**Exercise material**:
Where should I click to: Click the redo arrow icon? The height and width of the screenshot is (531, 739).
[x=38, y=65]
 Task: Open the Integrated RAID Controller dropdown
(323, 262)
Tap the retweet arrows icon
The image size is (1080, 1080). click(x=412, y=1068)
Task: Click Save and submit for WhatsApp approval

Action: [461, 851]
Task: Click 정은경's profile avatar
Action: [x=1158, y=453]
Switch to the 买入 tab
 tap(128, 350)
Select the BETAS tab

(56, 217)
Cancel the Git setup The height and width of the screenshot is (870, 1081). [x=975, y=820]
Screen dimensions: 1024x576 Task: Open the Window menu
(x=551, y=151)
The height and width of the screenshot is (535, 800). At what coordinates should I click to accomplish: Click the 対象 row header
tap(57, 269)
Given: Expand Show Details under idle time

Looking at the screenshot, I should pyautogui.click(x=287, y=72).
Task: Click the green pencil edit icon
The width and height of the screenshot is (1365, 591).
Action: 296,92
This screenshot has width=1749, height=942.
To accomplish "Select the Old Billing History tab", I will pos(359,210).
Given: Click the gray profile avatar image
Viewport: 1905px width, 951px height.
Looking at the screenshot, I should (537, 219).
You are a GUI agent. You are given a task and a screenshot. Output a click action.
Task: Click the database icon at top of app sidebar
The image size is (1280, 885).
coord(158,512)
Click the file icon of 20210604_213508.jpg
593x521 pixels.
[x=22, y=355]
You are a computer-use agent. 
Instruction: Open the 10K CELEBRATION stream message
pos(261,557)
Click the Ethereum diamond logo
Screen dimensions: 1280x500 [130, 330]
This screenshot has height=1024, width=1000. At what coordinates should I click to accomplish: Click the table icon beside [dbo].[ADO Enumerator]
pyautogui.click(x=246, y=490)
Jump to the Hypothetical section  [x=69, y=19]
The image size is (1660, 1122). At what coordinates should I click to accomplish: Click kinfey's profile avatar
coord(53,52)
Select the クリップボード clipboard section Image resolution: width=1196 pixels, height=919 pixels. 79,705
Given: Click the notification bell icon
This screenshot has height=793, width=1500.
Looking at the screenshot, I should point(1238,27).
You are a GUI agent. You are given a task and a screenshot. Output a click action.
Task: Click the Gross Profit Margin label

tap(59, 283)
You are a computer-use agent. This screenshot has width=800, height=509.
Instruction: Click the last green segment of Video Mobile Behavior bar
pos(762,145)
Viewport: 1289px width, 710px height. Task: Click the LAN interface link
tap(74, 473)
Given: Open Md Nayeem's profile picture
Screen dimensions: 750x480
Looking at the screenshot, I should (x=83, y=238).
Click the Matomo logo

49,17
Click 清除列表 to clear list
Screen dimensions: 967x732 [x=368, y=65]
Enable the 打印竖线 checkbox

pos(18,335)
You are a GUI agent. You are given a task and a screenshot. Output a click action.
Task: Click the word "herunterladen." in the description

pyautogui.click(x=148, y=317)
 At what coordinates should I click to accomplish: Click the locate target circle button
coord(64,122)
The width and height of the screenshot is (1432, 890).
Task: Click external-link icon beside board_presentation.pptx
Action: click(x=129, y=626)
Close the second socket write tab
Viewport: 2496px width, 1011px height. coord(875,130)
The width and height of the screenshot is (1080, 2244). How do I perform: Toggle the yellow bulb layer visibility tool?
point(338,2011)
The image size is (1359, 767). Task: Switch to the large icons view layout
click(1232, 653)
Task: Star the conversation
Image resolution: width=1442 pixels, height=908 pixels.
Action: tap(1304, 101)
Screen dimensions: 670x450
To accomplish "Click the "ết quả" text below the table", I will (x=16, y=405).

**Your assignment**:
For every line of the records that has the word "computer" in it, make a copy.

**Output for this task**:
You are a computer-use agent. 
You are a computer-use agent. This screenshot has width=800, height=509.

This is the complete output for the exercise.